三話その3
《パール山脈》〜E遊歩道登山コース〜
推奨戦闘値2000〜2100
…寒っ!?
メルハを西門から出て、そのまま荒れ地を進んでいくと、いつしか周りは銀世界になってしまっていた。
ブレードや他の皆が防寒具を身につけているのを見て、ハリスも身につける。
【この辺りはモンスターが強いです。私達二軍チームは各個撃破を目標に!】
ノルイはホワイトボードに赤いペンでそう書いて皆に見せて回っていた。
湿気を吸っても、彼女の長いピンクの髪はふわふわと弾んでいる。
「わかったわ…」
ラフィーリアは少し元気が無かった。
ラミエの件を引きずっているのだろう。
「ハリス、もしもの時のために通信機を渡しておくわよ」アニがハリスに小さな通信機を手渡す。ハリスは首をかしげた。
「魔法メールがあるじゃ…あ!」
そういえば一部の戦闘エリアは魔法メールを受信出来ない地域があった。ここでは
パール山脈の23号クレバスなどだ。
「…言っておくがクレバスに落ちたら助けには行けないからな。天候が悪くなり次第下山を開始するぞ」
「アーチャー、今日は何作ってきたんだよ?」スラッシュがアーチャーに近づく。
「ピクニックに来たわけではありませんよ!スラッシュ、貴方は昼食抜きです!」
「…分かった、もう俺に抱きつくの禁止な!」 スラッシュはそう吐き捨てた。
「えっ!?うぁ…あああ…」アーチャーが突然涙目になった。「じ…自決します」
「アーチャー!何してる!?」
ブレードがアーチャーからナイフをもぎ取った。…いつの間に!?
「嫌です!あのトゲトゲに触れない日が来るなんて…死ぬしか、もう死ぬしか…」
「どんだけ俺のが好きなんだよっ!…分かったよ、ほら、おんぶしてやるから」
スラッシュがアーチャーを背負った。
「はぁ…この背中のトゲトゲの為なら、私はスラッシュと結婚したっていい…」
「たかが鎧に人生振るなよっ!」
「たかが鎧、されど重鎧です!」
「やれやれ…」ブレードが溜め息をついてアーチャーのナイフを自分のポーチの中にしまった。
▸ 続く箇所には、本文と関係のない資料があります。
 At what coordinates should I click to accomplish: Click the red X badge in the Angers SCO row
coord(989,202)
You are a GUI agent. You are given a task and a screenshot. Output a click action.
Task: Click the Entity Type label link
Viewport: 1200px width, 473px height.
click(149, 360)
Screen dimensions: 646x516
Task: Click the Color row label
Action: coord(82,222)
【…スラッシュさんの事が好きなら直接言えば良いのに…】
ノルイがボードにそう書いた。
【そう思いません?ラフィーリア?】
「え?…あ…えぇ、そうよね!」
ラフィーリアは心ここに有らずといった雰囲気になっていた。長い赤髪の前髪が顔に掛かっているのにも気付いていない。
「ハリス…そういえば、私貴方から告白されてないんだけど…」
アニがニヤニヤしながらハリスに言う。
「え!?…じ、冗談だよね…?」
「冗談よ」アニはそう言うと俯いて、「まだ片思いかぁ…」と呟いた。
「え、聞こえなかっ…」
「何でもないわ!」
「来たぜ!」スラッシュが鎌を抜いた。
「敵は熊か…」ブレードは呟いた。
「2番隊!1体釣れ!任せたぜぇ!」
スラッシュが叫んだ瞬間、保護色で全く遠目には分からなかったが、白い毛を持った巨大な熊が4、いや5体やってきた。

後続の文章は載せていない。